Take the matter of Prime Minister Moses Nagamootoo, who was sworn in to perform the duties of the President when the latter was away in Cuba. The Opposition made cogent arguments, citing the relevant sections of the Constitution, which ineluctably concluded this “squatting” just wasn’t kosher.
They then formally petitioned the Speaker to order Mr Nagamootoo to remove himself from the premises and not participate in the debate. The Speaker duly solemnly PROMISED to give a ruling on the petition. It’s a good thing the Opposition MPs weren’t holding their breaths waiting for the ruling; because, five days down the road, with the final aspect of the Budget – consideration of the Estimates – about to end, nothing’s been said by the Speaker.

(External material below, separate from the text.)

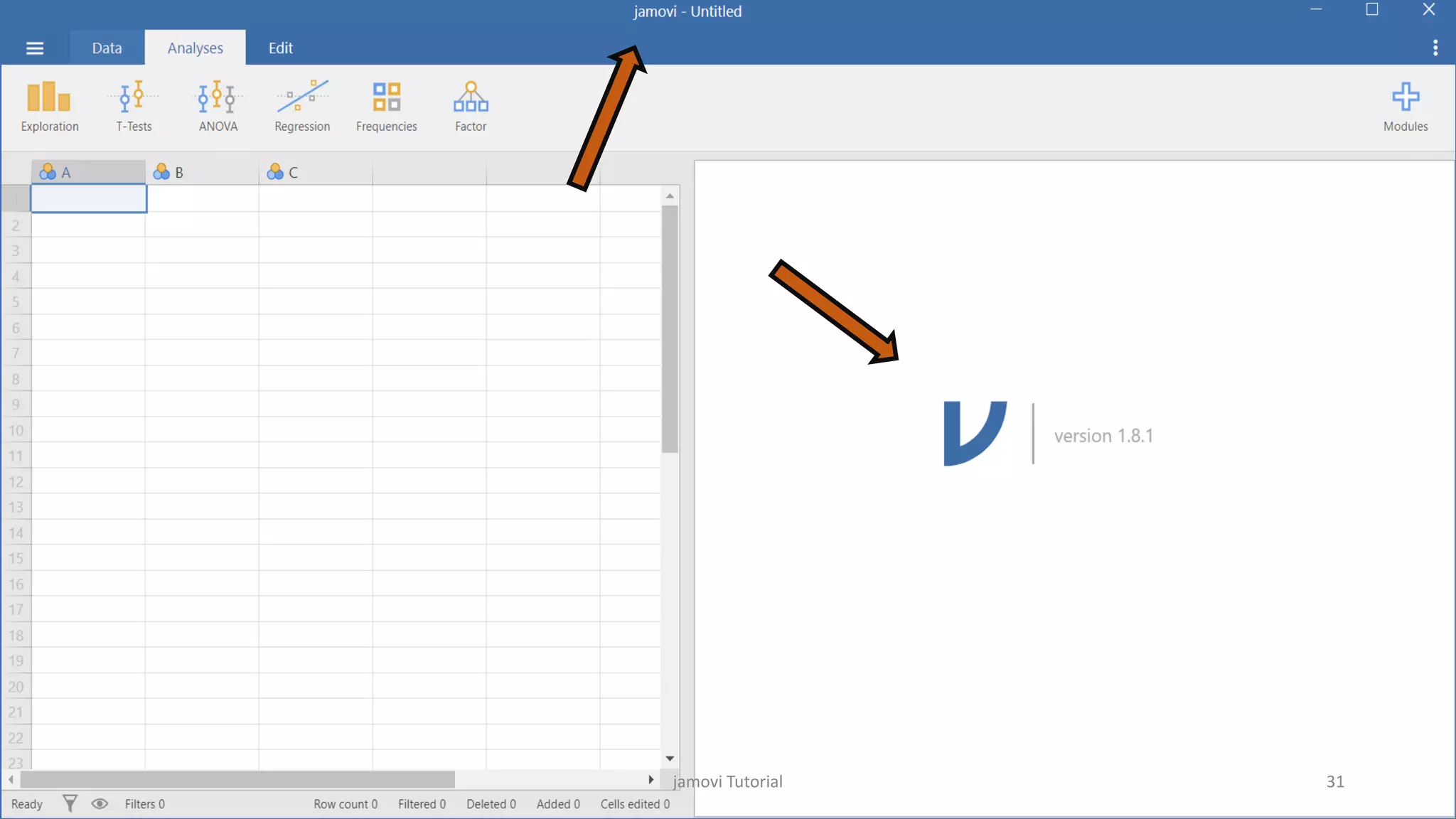Image resolution: width=1456 pixels, height=819 pixels.
Task: Click the horizontal scrollbar thumb
Action: click(237, 780)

And this is what’s so hypocritical about the big brouhaha over some MPs picking their noses in the National Assembly. Sure, it’s gross, but is that the alpha and omega of the “rightness” of Parliamentary behaviour? All the rules of Parliamentary practices that are intended to facilitate the fundamental values of constitutionalism are adhered to; and the most important is the “rule of law” – that no one is above the law — and it should be applied without fear or favour.
The Prime Minister, acting for the President, is not above the strictures of the Constitution. There has been one opinion proffered that the PRIME Minister is not a “Minister” and the Constitutional Articles cited by the Opposition refer to “Minister”. This is like saying a Prime number isn’t a number!! Nagamootoo might be a specific type of minister – the PRIME one – but he’s still a Minister who’s been sworn in to act as President.
Now, if the Speaker disagrees with the Opposition’s argument in their petition, he should so state, as he promised. By remaining mute, he’s allowing the matter to become moot, since the debate is going to be over. This is tantamount to ruling in favour of the Government, but without any stated reasons.
By worrying about form, he ignores the substance of Parliamentary procedures, and commits the sin of “ignoratio elenchi”, or missing the point.
…on gas for electricity generation
This fellow Patterson’s definitely full of gas on the 200MW gas-fired electricity plant he keeps mouthing off about. From the very beginning, Exxon’s been pointing out that our gas will be coming up with the oil – hence “associated gas” — and will be separated in their Floating Production and Storage Unit (FPSU). They’ve made it clear that it’s in Guyana’s interest to reinject the gas into the field to bring up more oil, rather than using far more expensive specialised “muds”. Since we’re receiving 50% of oil profits, and oil has a far greater selling price than natural gas, it’s in our interest to go along with it.
So, one wonders at the idee fixe of Patterson on his gaseous idea. Did he consider costs? There has to be the power plant; a liquefaction plant to convert and store the gas to LPG, then a regassification plant to supply the gas. Costing at least US$500M!!
And let’s not even talk about the transmission costs!!
…on Constitutional Change
Guyanese ought to heed this folk wisdom: “wha rain na full, dew cyaan full”!” when they hear about the Government summoning two meetings of the “Parliamentary Committee on Constitutional Change” in as many weeks, when they only had one in the last YEAR!!